Sunday, May 8, 2011
I have a confession to make. I love making ice cream! You guys might remember me mentioning that I bought an ice cream maker. Well. I can guarantee you it's been put to use! 3 batches in a week and a half. Not bad huh?
I've always been an ice cream lover, which is dangerous enough. But home made product is so much better that I'm gonna start running daily again! The texture, the brightness of the flavors and the chance to make it to my own taste can't be beaten by any commercial ice cream.
And the best part is that I love the making. It's such a calming process. Slow, but steady. The flavors coming together. So far I've made vanilla and mint, which was also used for a chocolate, mint ice cream cake. The next batch will probably be pistachio. I honestly see no end to this. I want to try to make every flavor, with every topping, swirl, fruit and nut I can imagine.

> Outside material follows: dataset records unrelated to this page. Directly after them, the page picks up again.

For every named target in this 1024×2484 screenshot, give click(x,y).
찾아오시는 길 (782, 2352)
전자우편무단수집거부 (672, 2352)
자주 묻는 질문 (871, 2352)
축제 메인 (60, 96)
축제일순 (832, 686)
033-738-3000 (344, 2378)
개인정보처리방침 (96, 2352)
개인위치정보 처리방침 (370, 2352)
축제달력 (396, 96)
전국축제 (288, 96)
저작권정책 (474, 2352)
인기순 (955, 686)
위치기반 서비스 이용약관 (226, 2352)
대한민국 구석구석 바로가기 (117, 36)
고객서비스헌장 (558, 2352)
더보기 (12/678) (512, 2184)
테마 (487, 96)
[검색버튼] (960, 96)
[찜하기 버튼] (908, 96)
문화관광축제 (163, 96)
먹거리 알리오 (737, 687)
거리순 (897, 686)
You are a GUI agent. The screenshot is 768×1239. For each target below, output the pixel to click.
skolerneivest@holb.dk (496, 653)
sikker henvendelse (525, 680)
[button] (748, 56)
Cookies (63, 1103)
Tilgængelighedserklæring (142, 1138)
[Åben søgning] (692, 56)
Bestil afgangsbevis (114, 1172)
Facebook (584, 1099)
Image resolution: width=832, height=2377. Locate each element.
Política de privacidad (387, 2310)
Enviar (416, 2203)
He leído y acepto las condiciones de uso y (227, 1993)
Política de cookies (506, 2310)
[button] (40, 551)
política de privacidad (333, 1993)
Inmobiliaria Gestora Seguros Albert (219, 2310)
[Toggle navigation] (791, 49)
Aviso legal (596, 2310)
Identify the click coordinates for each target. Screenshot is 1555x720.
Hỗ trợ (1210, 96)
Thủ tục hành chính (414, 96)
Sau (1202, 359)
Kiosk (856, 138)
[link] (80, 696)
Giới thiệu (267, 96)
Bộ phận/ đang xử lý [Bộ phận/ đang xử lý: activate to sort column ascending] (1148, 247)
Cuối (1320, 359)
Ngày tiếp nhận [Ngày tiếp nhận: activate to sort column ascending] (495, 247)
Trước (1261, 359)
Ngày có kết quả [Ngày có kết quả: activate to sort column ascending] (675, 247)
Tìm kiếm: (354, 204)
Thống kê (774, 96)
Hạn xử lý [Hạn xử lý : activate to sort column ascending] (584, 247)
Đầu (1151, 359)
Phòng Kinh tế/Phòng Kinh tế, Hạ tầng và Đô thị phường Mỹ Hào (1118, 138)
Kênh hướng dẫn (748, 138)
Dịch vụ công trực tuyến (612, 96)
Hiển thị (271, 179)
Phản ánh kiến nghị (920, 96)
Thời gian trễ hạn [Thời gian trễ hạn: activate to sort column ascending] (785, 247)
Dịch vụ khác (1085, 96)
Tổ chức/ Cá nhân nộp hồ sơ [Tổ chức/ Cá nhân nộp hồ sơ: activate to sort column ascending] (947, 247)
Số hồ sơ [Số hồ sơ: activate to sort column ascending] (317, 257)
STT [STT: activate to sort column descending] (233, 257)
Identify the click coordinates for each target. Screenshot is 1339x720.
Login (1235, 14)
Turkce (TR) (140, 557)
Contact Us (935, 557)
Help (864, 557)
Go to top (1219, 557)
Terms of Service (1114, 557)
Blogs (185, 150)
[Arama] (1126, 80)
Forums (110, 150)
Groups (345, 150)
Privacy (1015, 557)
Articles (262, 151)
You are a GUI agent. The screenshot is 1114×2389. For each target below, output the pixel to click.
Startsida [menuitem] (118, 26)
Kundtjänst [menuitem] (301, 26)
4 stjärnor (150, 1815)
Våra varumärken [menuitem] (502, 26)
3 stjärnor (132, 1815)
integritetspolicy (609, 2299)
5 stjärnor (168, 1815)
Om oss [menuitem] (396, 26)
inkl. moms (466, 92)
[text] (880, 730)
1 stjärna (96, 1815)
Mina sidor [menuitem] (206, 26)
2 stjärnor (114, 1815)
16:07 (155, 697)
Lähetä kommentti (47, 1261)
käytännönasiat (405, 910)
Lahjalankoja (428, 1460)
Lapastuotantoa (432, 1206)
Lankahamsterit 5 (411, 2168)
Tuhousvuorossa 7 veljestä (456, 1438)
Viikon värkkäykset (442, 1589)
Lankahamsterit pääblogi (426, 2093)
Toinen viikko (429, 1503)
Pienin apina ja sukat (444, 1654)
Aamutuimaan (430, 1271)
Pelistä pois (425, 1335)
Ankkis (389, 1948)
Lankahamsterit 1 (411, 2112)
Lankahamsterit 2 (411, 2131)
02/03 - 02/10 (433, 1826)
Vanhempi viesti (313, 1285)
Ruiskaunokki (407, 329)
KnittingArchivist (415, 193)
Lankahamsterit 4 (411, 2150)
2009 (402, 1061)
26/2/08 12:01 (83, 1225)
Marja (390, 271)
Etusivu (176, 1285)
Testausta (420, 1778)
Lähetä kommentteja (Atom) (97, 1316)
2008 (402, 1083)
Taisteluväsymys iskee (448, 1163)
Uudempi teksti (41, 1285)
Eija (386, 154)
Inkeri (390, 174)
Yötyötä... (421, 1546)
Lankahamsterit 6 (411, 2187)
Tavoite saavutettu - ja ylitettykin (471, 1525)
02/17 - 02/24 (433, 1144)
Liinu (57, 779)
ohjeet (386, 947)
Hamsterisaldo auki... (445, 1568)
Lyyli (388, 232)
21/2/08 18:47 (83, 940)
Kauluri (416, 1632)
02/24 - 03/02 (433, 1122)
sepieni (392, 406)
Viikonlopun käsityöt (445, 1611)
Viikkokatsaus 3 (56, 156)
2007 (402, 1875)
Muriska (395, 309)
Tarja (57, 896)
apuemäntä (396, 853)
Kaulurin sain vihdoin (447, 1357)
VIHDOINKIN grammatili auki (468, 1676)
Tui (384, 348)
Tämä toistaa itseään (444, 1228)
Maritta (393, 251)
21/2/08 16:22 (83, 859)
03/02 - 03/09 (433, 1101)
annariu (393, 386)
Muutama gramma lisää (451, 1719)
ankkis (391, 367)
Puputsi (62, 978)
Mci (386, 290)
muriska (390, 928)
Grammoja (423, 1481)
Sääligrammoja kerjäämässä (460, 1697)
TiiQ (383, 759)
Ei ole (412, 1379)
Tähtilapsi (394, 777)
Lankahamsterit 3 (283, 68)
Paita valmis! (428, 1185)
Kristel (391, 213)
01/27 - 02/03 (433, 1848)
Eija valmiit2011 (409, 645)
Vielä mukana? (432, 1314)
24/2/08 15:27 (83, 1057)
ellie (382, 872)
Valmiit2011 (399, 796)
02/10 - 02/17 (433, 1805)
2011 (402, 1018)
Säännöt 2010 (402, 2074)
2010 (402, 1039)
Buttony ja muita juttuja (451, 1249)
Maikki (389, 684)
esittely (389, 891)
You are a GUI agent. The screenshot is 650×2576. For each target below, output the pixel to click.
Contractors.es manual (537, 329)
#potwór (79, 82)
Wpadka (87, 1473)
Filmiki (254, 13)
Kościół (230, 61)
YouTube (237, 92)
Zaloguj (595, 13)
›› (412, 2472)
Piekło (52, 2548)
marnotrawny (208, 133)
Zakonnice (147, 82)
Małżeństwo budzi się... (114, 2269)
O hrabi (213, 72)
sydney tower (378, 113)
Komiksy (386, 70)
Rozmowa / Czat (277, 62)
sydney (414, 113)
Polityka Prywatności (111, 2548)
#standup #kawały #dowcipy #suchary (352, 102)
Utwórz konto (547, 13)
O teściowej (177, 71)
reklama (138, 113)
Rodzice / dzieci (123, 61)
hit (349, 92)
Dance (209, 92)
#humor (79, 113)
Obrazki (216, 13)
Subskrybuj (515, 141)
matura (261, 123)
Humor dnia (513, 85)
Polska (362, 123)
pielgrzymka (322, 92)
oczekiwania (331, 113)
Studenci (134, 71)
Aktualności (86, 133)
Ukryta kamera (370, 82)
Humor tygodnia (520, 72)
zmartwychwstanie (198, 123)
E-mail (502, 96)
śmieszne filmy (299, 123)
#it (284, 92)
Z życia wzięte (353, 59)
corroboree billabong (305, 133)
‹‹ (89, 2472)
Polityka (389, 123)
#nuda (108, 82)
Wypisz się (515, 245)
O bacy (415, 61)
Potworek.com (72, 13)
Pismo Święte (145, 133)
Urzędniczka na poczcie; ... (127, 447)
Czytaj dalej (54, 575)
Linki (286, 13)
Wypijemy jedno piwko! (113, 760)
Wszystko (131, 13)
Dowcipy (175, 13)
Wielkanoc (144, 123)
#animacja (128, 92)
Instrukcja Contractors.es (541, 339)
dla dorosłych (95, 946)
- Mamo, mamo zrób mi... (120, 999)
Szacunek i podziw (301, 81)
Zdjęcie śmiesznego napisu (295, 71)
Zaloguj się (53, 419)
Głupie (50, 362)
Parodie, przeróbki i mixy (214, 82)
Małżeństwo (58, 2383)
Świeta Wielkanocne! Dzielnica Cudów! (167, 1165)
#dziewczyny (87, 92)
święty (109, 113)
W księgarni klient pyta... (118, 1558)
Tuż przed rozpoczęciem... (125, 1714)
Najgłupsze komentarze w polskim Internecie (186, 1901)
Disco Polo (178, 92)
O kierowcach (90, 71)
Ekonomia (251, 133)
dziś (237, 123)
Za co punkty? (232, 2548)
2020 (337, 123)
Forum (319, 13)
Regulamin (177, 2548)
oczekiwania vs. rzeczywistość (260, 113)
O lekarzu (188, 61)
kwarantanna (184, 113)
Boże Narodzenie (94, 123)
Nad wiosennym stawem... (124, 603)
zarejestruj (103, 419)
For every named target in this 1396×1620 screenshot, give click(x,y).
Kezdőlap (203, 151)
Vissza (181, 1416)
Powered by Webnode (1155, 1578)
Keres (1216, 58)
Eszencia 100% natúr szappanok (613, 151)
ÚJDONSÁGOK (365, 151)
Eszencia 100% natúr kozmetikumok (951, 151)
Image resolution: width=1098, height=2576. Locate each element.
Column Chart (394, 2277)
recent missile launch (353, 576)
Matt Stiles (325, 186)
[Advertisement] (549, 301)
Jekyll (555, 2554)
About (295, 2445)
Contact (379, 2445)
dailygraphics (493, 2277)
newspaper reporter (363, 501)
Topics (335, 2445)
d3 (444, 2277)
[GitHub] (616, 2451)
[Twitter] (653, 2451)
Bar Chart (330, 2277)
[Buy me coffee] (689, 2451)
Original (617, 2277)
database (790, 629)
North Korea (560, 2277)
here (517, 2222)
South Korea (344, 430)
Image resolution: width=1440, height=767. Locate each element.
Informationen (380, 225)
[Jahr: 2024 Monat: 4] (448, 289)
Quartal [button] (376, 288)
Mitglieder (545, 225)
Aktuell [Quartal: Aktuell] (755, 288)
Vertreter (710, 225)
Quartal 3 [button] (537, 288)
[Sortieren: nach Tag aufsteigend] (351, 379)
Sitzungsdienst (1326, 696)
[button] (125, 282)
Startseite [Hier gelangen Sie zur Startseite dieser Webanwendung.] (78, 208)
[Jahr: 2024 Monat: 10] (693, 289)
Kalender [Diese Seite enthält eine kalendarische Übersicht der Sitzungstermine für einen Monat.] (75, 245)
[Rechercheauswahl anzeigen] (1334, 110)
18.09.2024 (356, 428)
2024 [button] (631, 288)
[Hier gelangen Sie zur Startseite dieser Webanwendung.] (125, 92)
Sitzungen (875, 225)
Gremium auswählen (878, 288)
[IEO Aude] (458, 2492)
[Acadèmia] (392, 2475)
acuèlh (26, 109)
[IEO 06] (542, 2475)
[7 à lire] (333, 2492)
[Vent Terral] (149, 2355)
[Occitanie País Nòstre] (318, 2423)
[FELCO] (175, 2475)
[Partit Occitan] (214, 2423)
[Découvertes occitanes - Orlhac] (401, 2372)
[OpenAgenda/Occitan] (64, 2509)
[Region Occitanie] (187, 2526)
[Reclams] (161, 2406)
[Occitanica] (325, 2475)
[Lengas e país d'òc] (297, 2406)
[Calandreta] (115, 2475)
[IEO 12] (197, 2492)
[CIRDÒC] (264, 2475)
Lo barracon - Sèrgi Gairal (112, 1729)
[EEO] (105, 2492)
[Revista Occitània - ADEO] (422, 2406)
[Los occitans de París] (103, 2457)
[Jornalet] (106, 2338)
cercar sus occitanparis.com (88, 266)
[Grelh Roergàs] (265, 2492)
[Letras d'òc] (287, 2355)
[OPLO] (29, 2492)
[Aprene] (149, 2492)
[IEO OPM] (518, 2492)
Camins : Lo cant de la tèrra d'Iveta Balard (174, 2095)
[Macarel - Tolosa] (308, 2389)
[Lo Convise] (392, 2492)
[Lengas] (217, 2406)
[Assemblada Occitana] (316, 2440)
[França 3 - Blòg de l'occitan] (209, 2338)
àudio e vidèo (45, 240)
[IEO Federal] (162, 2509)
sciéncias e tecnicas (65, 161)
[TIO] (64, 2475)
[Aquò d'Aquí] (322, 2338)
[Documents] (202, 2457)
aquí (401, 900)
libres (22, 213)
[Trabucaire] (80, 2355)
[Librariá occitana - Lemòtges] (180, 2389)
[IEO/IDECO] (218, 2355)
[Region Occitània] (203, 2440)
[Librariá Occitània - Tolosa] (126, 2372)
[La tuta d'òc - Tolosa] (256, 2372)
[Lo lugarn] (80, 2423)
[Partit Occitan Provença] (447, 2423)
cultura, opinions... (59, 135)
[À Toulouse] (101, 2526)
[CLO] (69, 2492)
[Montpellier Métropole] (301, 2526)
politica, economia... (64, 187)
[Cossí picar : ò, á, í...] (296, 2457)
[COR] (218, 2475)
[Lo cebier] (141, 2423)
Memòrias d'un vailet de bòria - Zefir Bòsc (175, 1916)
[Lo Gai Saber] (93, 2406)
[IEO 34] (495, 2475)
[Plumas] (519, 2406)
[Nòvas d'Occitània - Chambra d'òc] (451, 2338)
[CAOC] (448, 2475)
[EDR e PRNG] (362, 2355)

Do you guys make ice cream at home? if so, what's your favorite flavor? I'm considering making a list of 'to do flavors'. I'd love your ideas!
Vanilla Ice cream
Adapted from 'The joy of cooking'
1 1/2 cups of milk
2 cups heavy whipping cream
3 egg yolks
1 cup of sugar (or more if you'd like)
1 vanilla bean or 2 teaspoons high quality vanilla extract
Mini chocolate chips (optional)
If using a vanilla bean, scrape the seeds into the milk, if not, just heat up the milk and the sugar in a pot, making sure it doesn't boil. In a bowl, whip the eggs. Once the milk mixture is hot, add the milk to the eggs. To avoid curdling them, add a bit of milk while mixing with a whisk, so you temper the eggs, then add the rest of the hot milk. Bring the mix back to the pot and cook at 175 F with constant stirring. You want to make sure your mixture cooks at, at least, 160 F for 5 min so your eggs aren't raw anymore (this is the safe egg cooking temperature according to McGee). Joy of cooking suggests cooking it at 175 F and that's what I did. Continue cooking the mixture until the custard coats the back of a spoon. Get of the heat and add the heavy cream. If you are using vanilla extract, this is the time to add it. Let the mixture cool and freeze according to your ice cream maker instructions.